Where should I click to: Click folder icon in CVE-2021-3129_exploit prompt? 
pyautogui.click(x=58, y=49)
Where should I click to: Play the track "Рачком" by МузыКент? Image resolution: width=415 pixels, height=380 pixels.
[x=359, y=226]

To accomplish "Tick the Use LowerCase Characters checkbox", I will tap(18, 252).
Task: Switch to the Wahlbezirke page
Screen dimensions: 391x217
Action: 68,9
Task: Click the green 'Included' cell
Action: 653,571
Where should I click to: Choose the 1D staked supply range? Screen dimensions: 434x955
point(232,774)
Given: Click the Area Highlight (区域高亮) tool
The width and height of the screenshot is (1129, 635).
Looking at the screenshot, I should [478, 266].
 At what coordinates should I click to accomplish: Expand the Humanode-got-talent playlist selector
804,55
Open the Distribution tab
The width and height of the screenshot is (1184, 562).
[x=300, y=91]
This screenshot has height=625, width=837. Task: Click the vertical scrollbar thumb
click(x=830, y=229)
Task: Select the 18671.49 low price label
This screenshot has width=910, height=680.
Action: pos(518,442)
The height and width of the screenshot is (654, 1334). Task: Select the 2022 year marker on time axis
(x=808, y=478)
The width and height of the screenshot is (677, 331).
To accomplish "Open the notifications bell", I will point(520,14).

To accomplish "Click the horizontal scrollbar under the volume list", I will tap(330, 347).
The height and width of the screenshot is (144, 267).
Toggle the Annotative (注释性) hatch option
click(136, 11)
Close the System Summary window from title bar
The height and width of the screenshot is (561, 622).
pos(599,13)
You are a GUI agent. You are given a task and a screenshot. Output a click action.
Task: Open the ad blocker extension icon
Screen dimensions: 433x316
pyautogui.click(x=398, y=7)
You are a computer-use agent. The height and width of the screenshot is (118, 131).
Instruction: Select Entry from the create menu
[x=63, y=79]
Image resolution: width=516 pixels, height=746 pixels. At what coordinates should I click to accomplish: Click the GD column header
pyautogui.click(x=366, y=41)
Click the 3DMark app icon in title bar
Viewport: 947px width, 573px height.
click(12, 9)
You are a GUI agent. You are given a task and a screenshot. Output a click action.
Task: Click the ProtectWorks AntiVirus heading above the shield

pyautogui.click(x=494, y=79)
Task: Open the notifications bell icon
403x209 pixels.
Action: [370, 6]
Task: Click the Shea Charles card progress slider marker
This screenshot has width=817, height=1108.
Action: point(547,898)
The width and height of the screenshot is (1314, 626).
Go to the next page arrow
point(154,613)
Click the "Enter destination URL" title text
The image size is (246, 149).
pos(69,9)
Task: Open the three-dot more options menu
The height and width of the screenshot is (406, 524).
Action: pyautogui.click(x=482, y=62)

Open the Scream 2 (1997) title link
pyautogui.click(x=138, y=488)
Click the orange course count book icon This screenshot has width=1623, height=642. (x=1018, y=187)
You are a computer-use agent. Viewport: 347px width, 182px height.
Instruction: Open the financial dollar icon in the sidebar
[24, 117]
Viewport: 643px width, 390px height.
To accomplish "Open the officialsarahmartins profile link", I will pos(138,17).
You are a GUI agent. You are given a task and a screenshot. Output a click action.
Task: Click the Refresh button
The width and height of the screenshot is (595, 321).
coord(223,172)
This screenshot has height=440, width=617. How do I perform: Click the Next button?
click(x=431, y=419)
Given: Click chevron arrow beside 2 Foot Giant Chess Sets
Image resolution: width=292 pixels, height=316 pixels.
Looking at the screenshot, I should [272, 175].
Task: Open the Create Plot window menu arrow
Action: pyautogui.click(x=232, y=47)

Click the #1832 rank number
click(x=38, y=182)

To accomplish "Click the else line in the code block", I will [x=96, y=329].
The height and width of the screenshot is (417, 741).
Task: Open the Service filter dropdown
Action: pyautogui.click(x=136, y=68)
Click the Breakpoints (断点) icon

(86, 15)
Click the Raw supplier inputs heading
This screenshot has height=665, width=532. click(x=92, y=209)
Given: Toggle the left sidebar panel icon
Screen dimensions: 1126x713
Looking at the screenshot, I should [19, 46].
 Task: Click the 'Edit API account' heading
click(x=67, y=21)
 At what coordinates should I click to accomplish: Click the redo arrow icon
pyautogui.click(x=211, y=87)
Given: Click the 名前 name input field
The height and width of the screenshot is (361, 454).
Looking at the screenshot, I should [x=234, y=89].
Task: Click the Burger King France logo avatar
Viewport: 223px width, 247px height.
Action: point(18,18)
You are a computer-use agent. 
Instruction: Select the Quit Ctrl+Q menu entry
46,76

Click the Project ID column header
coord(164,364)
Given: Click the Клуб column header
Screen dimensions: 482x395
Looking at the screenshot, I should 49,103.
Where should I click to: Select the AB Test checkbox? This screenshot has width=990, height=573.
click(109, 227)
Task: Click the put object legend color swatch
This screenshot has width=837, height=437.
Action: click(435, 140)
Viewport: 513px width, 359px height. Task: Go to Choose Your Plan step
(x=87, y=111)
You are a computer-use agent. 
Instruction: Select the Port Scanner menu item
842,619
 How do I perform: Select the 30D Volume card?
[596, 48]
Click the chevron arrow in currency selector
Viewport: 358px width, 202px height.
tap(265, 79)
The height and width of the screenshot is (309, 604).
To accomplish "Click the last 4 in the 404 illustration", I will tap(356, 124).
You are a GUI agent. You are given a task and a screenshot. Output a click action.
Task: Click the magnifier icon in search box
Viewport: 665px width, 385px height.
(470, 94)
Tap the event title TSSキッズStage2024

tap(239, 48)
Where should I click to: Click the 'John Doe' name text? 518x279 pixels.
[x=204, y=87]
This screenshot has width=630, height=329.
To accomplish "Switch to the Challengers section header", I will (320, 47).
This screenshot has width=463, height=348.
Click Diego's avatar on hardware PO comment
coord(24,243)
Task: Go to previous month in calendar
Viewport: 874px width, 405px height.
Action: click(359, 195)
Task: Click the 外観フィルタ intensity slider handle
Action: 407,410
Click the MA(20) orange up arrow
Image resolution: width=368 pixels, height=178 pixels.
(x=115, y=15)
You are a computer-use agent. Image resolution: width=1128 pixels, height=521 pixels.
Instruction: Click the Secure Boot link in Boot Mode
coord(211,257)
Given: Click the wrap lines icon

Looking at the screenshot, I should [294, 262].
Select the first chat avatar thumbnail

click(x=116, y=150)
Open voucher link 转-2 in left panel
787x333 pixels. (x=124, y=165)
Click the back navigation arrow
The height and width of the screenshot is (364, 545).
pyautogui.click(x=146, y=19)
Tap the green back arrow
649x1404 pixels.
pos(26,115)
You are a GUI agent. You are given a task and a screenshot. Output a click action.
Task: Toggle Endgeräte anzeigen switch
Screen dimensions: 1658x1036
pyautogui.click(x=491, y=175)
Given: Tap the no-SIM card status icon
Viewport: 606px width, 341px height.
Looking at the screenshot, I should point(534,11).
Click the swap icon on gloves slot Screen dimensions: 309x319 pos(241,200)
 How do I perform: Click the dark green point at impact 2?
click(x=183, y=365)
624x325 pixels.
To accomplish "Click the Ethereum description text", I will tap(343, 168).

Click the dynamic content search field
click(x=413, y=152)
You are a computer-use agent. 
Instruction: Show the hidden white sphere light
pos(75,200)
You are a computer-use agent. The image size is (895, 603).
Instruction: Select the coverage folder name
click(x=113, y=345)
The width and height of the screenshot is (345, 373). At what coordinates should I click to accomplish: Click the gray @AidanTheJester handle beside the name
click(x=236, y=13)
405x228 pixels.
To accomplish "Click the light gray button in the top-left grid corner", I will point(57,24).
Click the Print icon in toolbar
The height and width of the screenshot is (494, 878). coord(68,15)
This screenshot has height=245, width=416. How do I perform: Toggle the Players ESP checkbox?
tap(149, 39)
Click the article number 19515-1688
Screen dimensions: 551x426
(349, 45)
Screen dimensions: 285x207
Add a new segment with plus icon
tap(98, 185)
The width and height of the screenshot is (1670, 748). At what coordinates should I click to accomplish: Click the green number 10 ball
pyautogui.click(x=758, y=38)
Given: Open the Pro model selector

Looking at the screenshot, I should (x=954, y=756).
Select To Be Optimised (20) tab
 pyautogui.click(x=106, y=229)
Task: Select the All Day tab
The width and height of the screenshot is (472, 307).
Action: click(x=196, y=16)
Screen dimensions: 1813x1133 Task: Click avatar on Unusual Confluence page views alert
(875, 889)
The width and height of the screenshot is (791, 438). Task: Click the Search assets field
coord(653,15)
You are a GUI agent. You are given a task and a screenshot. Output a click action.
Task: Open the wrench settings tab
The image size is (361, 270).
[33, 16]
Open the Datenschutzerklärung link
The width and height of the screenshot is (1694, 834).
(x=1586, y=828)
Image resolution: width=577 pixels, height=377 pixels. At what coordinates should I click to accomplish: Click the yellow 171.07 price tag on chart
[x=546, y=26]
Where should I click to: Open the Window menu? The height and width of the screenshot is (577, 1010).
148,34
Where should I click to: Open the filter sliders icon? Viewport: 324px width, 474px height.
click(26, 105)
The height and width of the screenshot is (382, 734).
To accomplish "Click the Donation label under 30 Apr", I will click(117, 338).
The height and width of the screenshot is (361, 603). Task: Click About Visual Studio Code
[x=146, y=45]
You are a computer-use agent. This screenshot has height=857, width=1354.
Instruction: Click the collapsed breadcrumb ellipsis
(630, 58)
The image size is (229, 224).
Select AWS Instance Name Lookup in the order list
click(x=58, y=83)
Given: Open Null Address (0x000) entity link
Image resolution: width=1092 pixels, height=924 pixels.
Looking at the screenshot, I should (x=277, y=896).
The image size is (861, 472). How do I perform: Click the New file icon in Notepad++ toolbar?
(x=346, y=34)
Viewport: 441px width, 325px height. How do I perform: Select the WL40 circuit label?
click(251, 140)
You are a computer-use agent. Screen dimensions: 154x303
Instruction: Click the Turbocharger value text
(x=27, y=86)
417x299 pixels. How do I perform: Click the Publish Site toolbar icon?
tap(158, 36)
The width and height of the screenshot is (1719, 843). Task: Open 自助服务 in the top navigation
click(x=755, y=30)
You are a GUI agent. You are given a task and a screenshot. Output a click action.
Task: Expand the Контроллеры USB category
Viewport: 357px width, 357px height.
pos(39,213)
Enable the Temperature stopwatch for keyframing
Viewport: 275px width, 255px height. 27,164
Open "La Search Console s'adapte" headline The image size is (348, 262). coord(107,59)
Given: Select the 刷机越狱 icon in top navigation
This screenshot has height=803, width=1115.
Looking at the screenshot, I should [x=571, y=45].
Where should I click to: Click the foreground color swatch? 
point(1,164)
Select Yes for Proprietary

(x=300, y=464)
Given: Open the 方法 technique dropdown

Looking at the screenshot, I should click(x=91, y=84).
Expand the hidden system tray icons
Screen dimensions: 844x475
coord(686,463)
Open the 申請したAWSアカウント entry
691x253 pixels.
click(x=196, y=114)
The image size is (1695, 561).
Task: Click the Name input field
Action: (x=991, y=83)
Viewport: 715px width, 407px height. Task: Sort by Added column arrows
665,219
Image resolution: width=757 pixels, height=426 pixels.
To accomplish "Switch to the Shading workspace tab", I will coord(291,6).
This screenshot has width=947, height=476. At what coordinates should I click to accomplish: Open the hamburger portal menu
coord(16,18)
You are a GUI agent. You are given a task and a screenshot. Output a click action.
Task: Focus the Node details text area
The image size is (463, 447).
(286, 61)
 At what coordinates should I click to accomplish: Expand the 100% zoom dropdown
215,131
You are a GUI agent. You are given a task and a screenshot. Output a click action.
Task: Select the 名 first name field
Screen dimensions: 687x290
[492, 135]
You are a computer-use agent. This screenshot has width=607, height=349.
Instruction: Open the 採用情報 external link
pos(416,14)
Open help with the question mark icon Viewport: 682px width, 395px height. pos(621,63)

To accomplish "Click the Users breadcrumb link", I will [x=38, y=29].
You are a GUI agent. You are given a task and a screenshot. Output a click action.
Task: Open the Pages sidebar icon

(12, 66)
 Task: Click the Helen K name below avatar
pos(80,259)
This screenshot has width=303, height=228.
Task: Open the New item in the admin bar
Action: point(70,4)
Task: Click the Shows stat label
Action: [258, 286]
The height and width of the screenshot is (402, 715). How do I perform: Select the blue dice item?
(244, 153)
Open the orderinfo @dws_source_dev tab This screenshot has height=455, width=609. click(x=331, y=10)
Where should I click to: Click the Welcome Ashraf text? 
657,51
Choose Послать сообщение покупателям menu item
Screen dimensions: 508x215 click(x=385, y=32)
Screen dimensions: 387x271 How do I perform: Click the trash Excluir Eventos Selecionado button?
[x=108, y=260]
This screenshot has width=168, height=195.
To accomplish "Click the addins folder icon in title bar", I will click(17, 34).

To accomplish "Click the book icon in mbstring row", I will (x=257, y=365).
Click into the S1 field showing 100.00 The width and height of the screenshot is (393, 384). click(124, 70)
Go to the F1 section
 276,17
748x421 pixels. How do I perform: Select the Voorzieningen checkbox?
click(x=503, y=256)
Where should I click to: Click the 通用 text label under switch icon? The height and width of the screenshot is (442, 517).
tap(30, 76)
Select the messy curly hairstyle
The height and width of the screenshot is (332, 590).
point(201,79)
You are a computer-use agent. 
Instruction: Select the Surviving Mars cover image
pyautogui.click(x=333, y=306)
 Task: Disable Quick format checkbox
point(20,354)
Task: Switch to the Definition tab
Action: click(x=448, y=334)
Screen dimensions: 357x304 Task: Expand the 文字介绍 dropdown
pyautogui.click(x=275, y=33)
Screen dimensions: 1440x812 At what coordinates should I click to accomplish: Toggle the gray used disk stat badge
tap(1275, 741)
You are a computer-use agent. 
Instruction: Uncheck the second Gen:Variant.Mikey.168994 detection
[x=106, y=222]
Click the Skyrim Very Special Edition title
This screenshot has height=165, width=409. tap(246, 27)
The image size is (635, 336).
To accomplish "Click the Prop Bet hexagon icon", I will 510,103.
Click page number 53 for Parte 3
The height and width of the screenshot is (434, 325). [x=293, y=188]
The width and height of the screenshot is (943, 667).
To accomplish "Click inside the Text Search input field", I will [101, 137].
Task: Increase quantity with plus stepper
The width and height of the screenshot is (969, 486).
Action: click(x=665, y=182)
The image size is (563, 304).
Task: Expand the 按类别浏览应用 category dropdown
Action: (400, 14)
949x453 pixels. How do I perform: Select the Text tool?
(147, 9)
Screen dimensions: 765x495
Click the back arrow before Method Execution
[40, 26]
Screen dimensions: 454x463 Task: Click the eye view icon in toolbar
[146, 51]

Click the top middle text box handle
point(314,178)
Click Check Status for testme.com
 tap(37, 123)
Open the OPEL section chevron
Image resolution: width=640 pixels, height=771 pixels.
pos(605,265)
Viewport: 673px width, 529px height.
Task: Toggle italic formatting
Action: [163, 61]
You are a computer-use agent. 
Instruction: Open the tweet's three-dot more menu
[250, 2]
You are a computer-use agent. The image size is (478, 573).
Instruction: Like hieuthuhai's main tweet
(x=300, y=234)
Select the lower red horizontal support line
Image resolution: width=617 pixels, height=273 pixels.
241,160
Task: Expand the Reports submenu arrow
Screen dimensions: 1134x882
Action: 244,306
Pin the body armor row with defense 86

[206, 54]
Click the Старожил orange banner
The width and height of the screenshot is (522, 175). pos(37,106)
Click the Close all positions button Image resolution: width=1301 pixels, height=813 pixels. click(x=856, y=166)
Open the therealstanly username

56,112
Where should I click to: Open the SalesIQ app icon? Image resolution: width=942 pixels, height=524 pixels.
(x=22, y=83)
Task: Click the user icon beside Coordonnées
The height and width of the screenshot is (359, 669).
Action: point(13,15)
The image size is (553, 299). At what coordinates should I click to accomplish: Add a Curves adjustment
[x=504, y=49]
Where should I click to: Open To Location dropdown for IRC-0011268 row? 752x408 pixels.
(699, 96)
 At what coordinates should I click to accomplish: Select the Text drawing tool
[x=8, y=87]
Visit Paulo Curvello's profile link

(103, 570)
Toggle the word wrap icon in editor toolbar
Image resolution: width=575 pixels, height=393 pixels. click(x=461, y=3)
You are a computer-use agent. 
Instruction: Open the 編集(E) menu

__________________________________________________

Check each line of the data above for the string "notifications", and copy the ones that have it.

- _Solution to the problem_:
To accomplish "Open the notifications bell", I will point(520,14).
Task: Open the notifications bell icon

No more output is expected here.